I'm trying to answer the following and would appreciate a hint:
Let $R$ be a PID and $M$ an $R$-module. Let $p, q \in R$ be distinct primes. Define $$M_p=\{m \in M \mid p^\alpha m=0 \mbox{ for some } \alpha \geq 0\}$$ and $$M_q=\{m \in M \mid q^\beta m=0 \mbox{ for some } \beta \geq 0\}.$$ Suppose $p^2q^2M=0$. Prove that $M = M_p \oplus M_q$.
In particular, I'm having trouble seeing why if $m\in M$, there some reason that it should break into a parts which are annihilated by powers of $p$ and $q$, respectively.

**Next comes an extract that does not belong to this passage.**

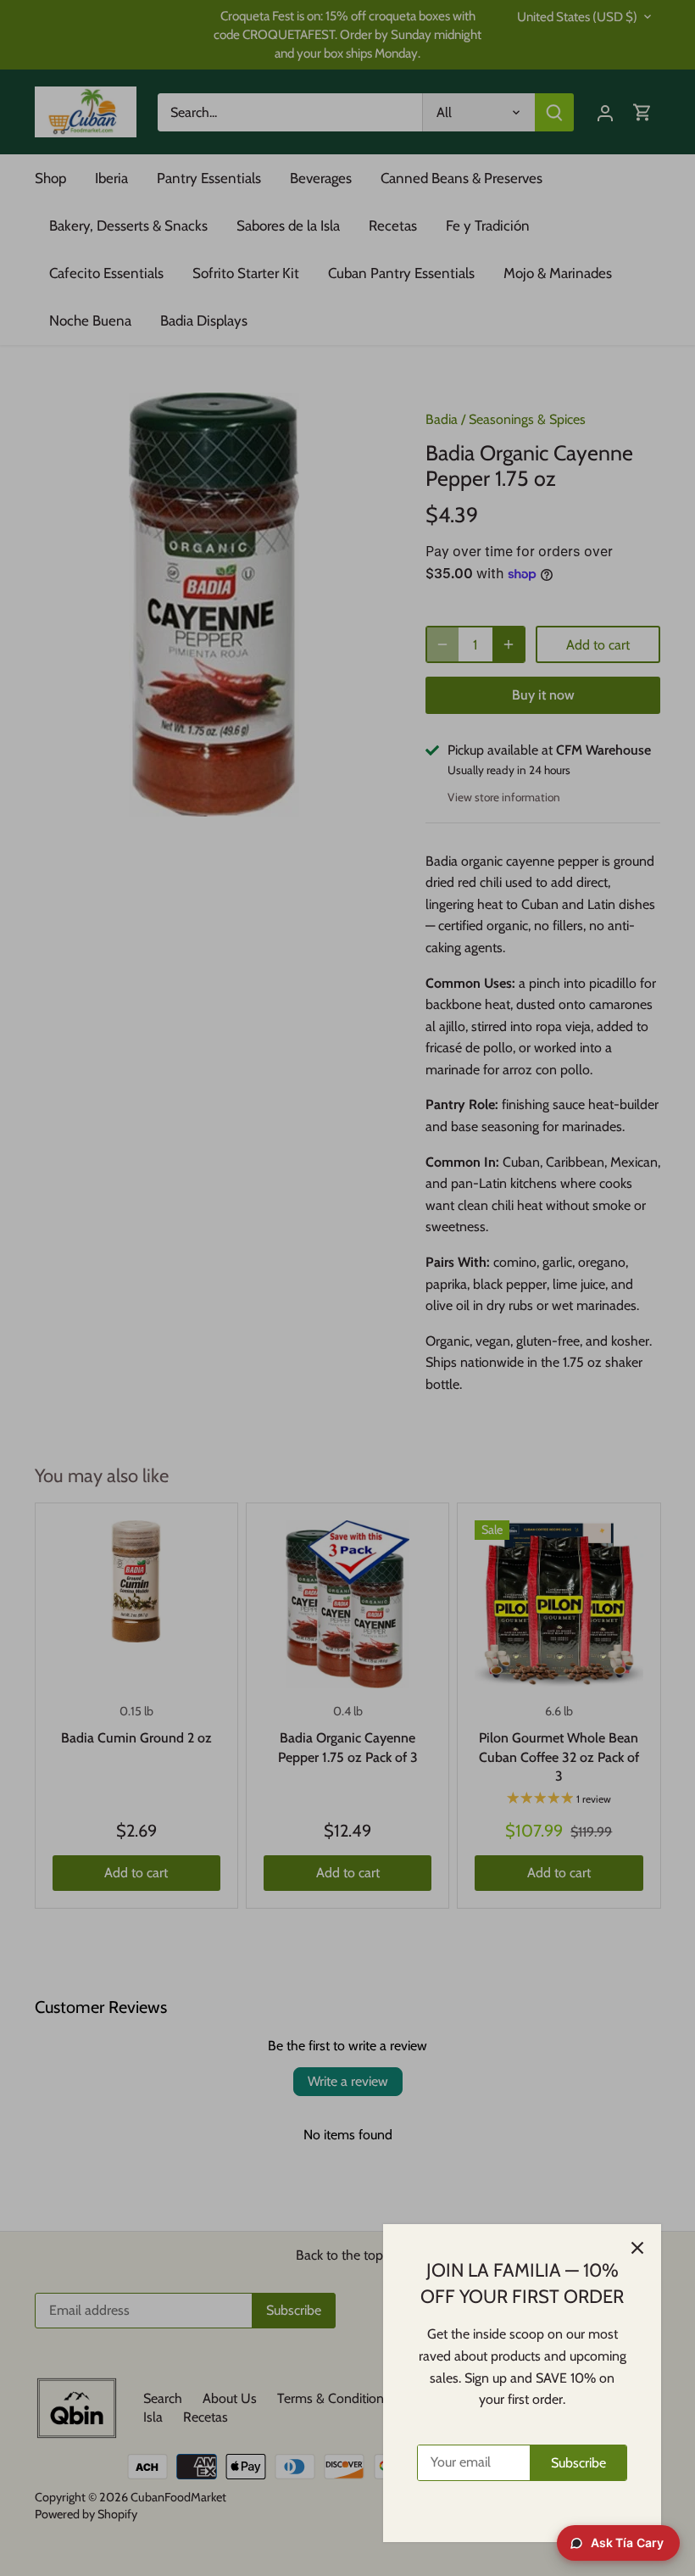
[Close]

Without any other assumptions on $M$, I'm not sure how to proceed. My first thought was to try to define a map $M_p \oplus M_q \rightarrow M$ by $(m_1 ,m_2) \mapsto m_1+m_2$, but it's not clear to me that that's even surjective.

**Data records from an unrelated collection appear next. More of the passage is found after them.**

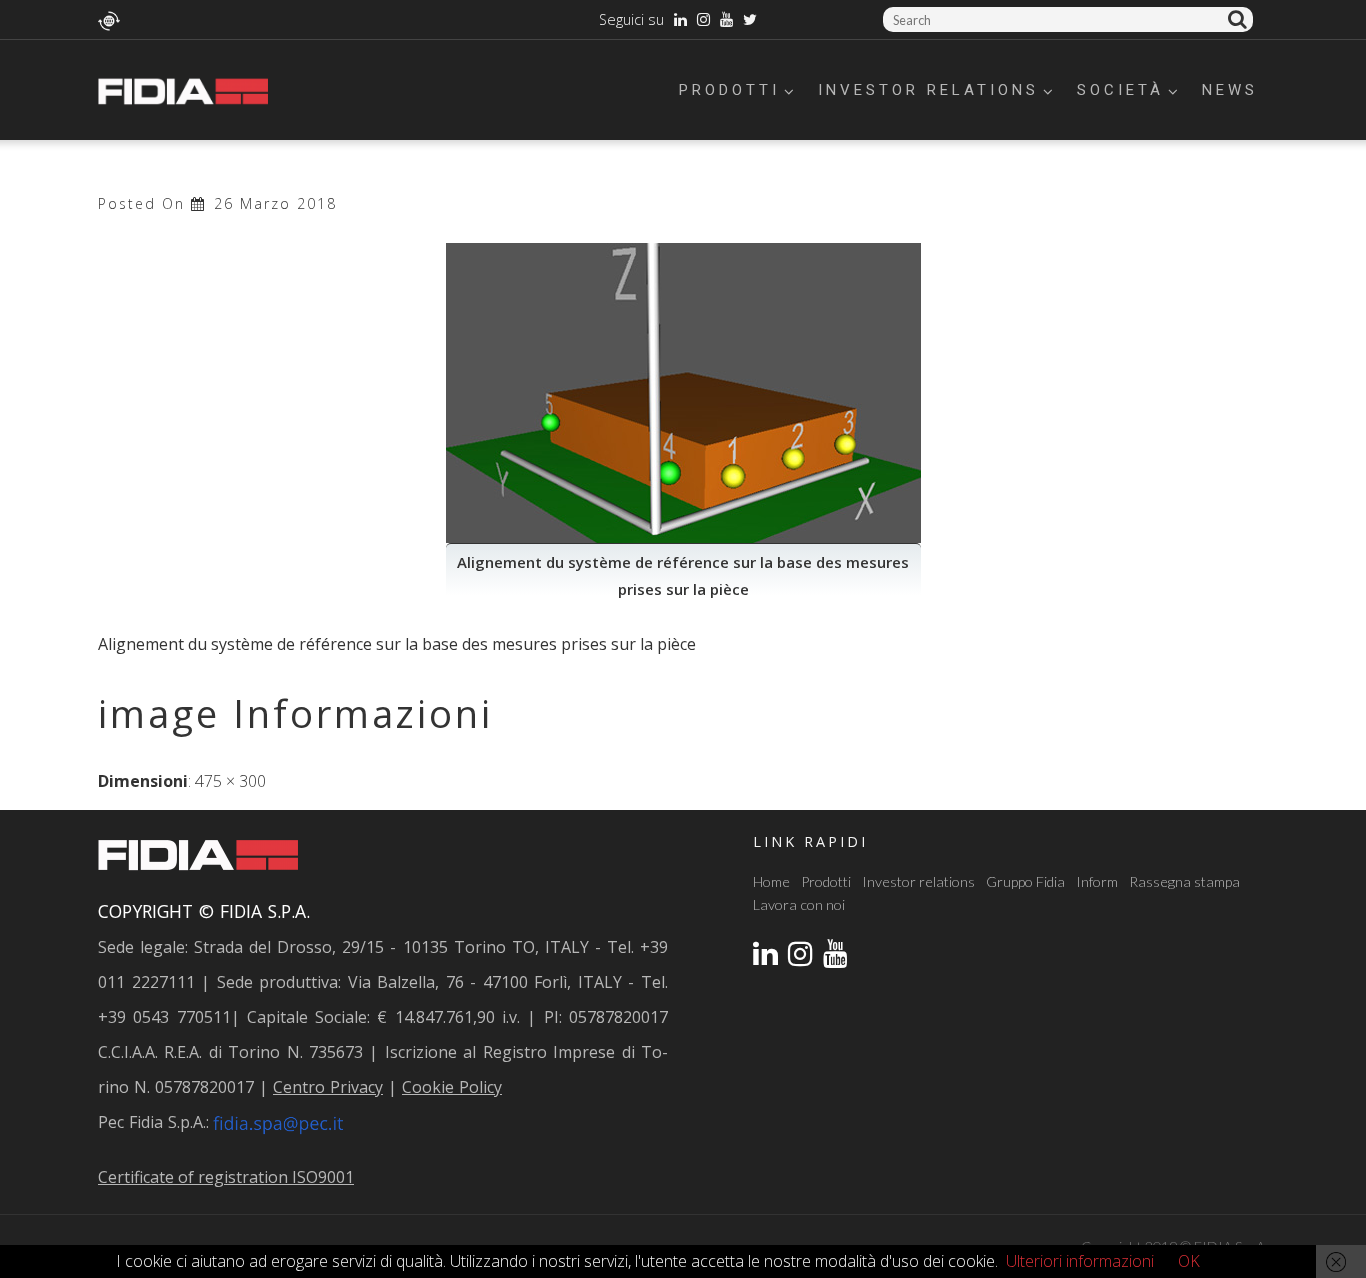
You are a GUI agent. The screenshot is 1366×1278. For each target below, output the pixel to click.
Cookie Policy (452, 1087)
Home (771, 881)
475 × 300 (230, 781)
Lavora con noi (799, 904)
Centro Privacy (328, 1087)
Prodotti (729, 90)
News (1230, 90)
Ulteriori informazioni (1080, 1261)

By Bezout's identity (or by applying the PID property), there are $a,b\in R$ such that $ap+bq=1$. Then, take an appropriate power of it: $$a^3\,p^3+3a^2b\,p^2q+3ab^2\,pq^2+b^3\,q^3=1$$
For any $m\in M$, we have $p^3m,\,p^2q\,m\in M_q$ and $pq^2m,q^3m\in M_p$, so the above sum will yield a decomposition of $m\in M_q+M_p$.
It remains to prove that $M_p\cap M_q=\{0\}$.

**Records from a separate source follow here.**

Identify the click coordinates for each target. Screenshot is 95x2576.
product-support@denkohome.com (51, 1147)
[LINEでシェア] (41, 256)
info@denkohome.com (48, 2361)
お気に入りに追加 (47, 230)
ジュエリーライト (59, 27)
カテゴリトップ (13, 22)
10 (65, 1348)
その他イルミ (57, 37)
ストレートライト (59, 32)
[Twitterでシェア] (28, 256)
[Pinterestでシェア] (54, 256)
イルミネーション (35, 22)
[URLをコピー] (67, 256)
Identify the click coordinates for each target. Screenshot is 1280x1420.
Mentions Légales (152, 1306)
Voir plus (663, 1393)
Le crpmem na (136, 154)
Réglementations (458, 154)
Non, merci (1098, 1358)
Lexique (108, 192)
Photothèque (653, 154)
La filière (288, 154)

Suppose $m\in M_p\cap M_q$, that is, $p^\alpha m=q^\beta m=0$ for some $\alpha,\beta\ge 0$.
Then the above trick can be applied again, by taking an appropriate power ($\alpha+\beta$) of the identity $ap+bq=1$, so that each term on the left should be a multiple of either $p^\alpha$ or $q^\beta$. That will give $m=0$.